◆ What the task asks
Beginning at the top of the listing, repeat each line exactly until the line with "Image resolution: width=1142" has been repeated too.

══ Exercise material

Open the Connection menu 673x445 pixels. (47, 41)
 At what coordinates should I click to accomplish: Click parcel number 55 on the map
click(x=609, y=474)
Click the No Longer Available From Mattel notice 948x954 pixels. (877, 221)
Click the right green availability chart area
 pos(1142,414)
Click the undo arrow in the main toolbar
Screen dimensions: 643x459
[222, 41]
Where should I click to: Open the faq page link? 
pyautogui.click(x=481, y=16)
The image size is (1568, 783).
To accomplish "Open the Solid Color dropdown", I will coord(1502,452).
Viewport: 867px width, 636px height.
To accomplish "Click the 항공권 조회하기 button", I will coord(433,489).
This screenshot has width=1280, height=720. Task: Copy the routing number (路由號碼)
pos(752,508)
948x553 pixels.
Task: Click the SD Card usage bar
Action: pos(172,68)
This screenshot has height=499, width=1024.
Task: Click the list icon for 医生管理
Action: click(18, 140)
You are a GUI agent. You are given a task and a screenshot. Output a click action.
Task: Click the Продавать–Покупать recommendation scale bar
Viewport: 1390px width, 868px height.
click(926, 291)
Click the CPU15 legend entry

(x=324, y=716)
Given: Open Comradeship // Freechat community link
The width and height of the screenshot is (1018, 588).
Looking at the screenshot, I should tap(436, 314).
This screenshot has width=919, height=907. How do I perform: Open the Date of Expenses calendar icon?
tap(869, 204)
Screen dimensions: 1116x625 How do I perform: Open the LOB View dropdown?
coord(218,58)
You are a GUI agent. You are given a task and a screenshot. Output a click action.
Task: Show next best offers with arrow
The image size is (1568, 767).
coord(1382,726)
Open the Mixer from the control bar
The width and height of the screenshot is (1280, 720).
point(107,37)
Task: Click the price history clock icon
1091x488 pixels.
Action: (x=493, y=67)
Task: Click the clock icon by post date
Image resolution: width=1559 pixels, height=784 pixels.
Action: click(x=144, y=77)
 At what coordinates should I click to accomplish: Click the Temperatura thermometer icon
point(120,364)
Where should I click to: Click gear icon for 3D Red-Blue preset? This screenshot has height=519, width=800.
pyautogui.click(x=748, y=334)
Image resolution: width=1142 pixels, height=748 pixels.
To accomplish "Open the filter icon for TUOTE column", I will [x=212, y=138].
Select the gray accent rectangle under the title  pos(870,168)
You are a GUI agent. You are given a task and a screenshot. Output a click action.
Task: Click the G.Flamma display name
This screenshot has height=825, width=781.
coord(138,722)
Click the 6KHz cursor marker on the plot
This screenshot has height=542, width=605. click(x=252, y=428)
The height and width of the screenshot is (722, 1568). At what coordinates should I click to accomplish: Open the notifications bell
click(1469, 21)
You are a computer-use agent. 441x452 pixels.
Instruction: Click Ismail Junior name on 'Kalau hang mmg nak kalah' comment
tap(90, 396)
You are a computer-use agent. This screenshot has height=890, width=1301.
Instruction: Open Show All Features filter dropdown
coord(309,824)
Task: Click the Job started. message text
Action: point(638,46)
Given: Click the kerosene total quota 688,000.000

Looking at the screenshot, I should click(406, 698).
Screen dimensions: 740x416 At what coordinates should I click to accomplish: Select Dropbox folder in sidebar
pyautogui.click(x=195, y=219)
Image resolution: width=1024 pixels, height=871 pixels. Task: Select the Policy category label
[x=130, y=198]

════

◆ Output for this exercise
Open the Connection menu 673x445 pixels. (47, 41)
 At what coordinates should I click to accomplish: Click parcel number 55 on the map
click(x=609, y=474)
Click the No Longer Available From Mattel notice 948x954 pixels. (877, 221)
Click the right green availability chart area
 pos(1142,414)
Click the undo arrow in the main toolbar
Screen dimensions: 643x459
[222, 41]
Where should I click to: Open the faq page link? 
pyautogui.click(x=481, y=16)
The image size is (1568, 783).
To accomplish "Open the Solid Color dropdown", I will coord(1502,452).
Viewport: 867px width, 636px height.
To accomplish "Click the 항공권 조회하기 button", I will coord(433,489).
This screenshot has width=1280, height=720. Task: Copy the routing number (路由號碼)
pos(752,508)
948x553 pixels.
Task: Click the SD Card usage bar
Action: pos(172,68)
This screenshot has height=499, width=1024.
Task: Click the list icon for 医生管理
Action: click(18, 140)
You are a GUI agent. You are given a task and a screenshot. Output a click action.
Task: Click the Продавать–Покупать recommendation scale bar
Viewport: 1390px width, 868px height.
click(926, 291)
Click the CPU15 legend entry

(x=324, y=716)
Given: Open Comradeship // Freechat community link
The width and height of the screenshot is (1018, 588).
Looking at the screenshot, I should tap(436, 314).
This screenshot has width=919, height=907. How do I perform: Open the Date of Expenses calendar icon?
tap(869, 204)
Screen dimensions: 1116x625 How do I perform: Open the LOB View dropdown?
coord(218,58)
You are a GUI agent. You are given a task and a screenshot. Output a click action.
Task: Show next best offers with arrow
The image size is (1568, 767).
coord(1382,726)
Open the Mixer from the control bar
The width and height of the screenshot is (1280, 720).
point(107,37)
Task: Click the price history clock icon
1091x488 pixels.
Action: (x=493, y=67)
Task: Click the clock icon by post date
Image resolution: width=1559 pixels, height=784 pixels.
Action: click(x=144, y=77)
 At what coordinates should I click to accomplish: Click the Temperatura thermometer icon
point(120,364)
Where should I click to: Click gear icon for 3D Red-Blue preset? This screenshot has height=519, width=800.
pyautogui.click(x=748, y=334)
Image resolution: width=1142 pixels, height=748 pixels.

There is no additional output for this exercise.